• _ARTICLE_:

•••

Umar (: Age) is a 2006 Indian crime-drama film directed by Karan Razdan. The film stars Jimmy Sheirgill, Kader Khan, Satish Kaushik, Prem Chopra in lead roles, with Shenaz Treasurywala, Shakti Kapoor, Dalip Tahil and Rez Kempton in supporting roles. The film story follows a young man played by Shergill who has been framed for a crime he did not even commit and is on the run from the police, aided with three elder men played by Khan, Kaushik and Chopra.

•••

• _DATA_:
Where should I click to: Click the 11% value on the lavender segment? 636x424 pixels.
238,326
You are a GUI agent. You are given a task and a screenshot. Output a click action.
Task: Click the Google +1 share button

•••

• _GIVEN TASK 1_:
Revise the passage of the Umar film summary between "Umar (: Age)" and "Kaushik and Chopra.", inclusive, replacing "framed" with "blamed".
• _GIVEN TASK 2_:
According to the summary of the film Umar, why is the young man played by Shergill on the run from the police?
• _GIVEN TASK 3_:
Pick up the summary of the film Umar from the point where it stops and carry it further.

• _FINAL ANSWER 1_:
Umar (: Age) is a 2006 Indian crime-drama film directed by Karan Razdan. The film stars Jimmy Sheirgill, Kader Khan, Satish Kaushik, Prem Chopra in lead roles, with Shenaz Treasurywala, Shakti Kapoor, Dalip Tahil and Rez Kempton in supporting roles. The film story follows a young man played by Shergill who has been blamed for a crime he did not even commit and is on the run from the police, aided with three elder men played by Khan, Kaushik and Chopra.

• _FINAL ANSWER 2_:
He is on the run because he has been framed for a crime that he did not commit.

• _FINAL ANSWER 3_:
Plot
Chandrakant Mehta (Prem Chopra), Rajpal Singh (Satish Kaushik) and Iqbal Khan (Kader Khan) are best friends, living their last years in United Kingdom. The lives of the men are complicated as Mehta and Singh are mistreated as servants by their own children and Khan is victim of racial discrimination from the British community. However, they find solace and love in form of a caring young man Shashank Dutt (Jimmy Sheirgill). Shashank is a student and works as a part-time waiter and singer in a bar for a living and is in love with Sapna Lakha (Shenaz Treasurywala), daughter of a rich business tycoon Prem Lakha (Shakti Kapoor). Sapna introduces Shashank to her father for marriage but the latter disagrees because of Shashank's status. However, the owner of the bar Victoria falls for Shashank and he rejects her advances, as he is still loyal to Sapna. But one day Victoria gets murdered and all the evidences points towards Shashank. Shashank is arrested and jailed by the police thereafter. After learning this incident, the three men help Shashank in his escape, which also turns them into fugitives as well.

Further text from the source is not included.